How Much Water Flows Through The Sacramento River During a Flood Event?
Relationship of Flood Flows in the Sacramento River Flood Control System and the Magnitude of Water Produced
Written by Tom Ellis
The rate of flow in a river in cubic feet per second (cfs) can readily be converted to volume in acre-feet produced within 24 hours by doubling the rate of flow. That means 1,000 cfs is equal to 2,000 acre-feet per day which is enough water to cover 2,000 acres (approximately 3 square miles) one foot deep.
To get a feel for the amount of water that is produced during a major flood event on the Sacramento River every 24 hours, you can double the design capacity of 600,000 cfs. That equals 1,200,000 acre-feet in one day, or enough water to cover 1,200,000 acres one foot deep.
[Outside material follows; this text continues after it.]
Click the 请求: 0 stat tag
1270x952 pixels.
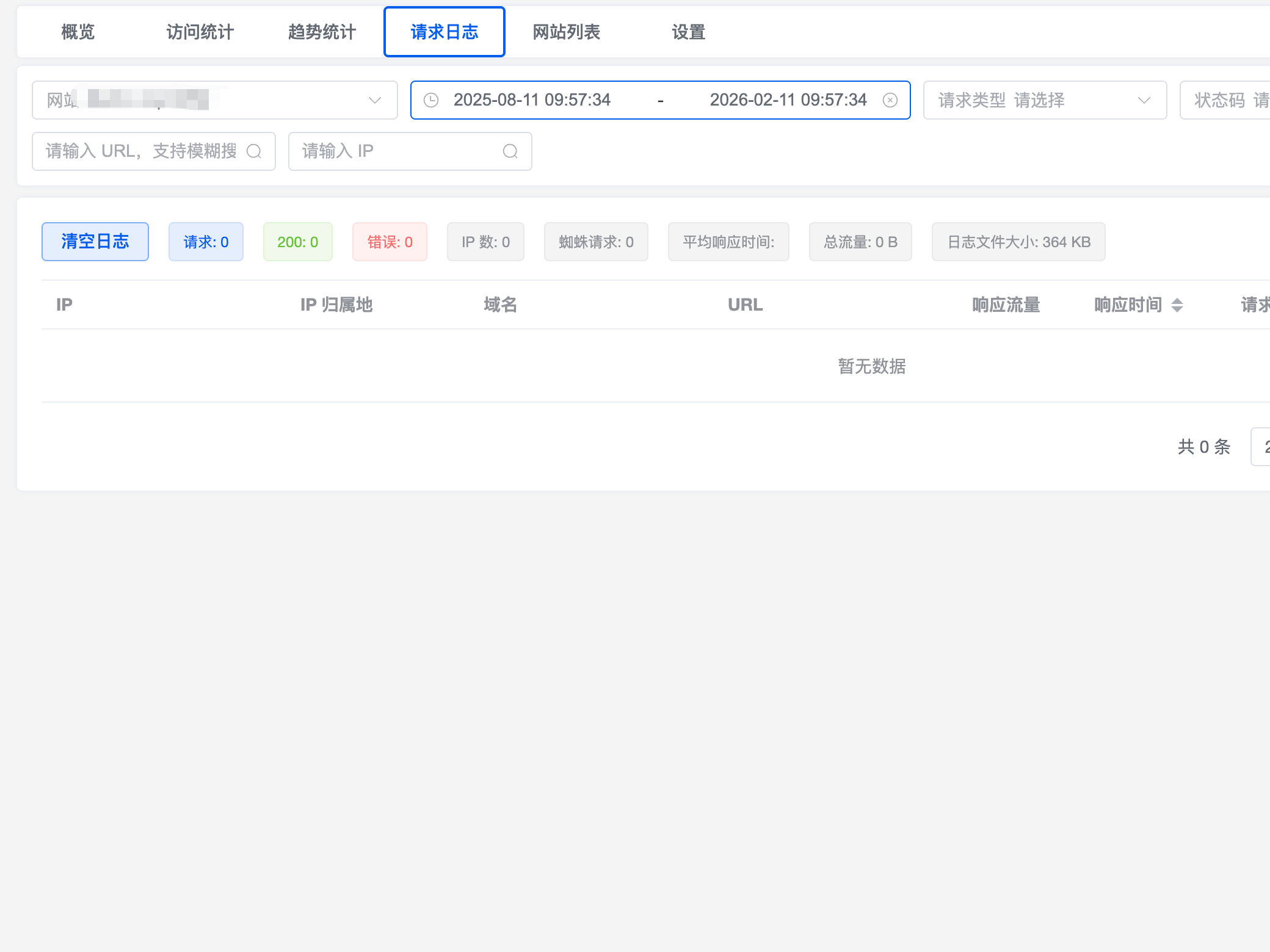coord(206,242)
As an example of how quickly water can accumulate, consider the larger storage facilities on the River system if they were empty. Shasta Lake has a capacity of 4.5 million acre-feet. Therefore, a flood flow of 600,000 cfs would fill Shasta Lake in 3.75 days. Oroville Reservoir’s capacity of 3.5 million acre-feet would fill in less that 3 days and Folsom Reservoir, with a capacity of 975,000 acre-feet, would fill in about 19.5 hours.
During the 1986 flood of record for the Sacramento Valley, measured peak flow through the Sacramento River Flood Control Project facilities was 650,000 cfs, which was 50,000 cfs greater than the design capacity. If you were to assume a flow of 500,000 cfs passing through the system, which is not uncommon during winter storms in the Valley, this would be equivalent to flooding one million acres, approximately 1,500 square miles, one food deep in 24 hours.
An excerpt from the 1916 House of Representatives Report on Floods of the Mississippi and Sacramento Rivers compares the rate of flow of 600,000 cfs for the Sacramento River to the area in our valley to receive this flow, which is 26,000 square miles --- a ratio of 23 cfs to 1 square mile of land area. The major portion of this area lies south of the Sutter Buttes, extending down through the Rio Vista area, including the Colusa, Sutter, American and Yolo Basins. For comparison, this report also gives the similar ratio for the lower Mississippi as 1.5 cfs for 1 square mile and the Columbia River as 5.8 to 1.
These facts underscore the need to maintain the ability to move the Sacramento River’s large volume of floodwater through the existing bypass system unimpeded. It is absolutely imperative if we are going to have urban development and a continued flourishing agriculture in areas that could be subject to flood.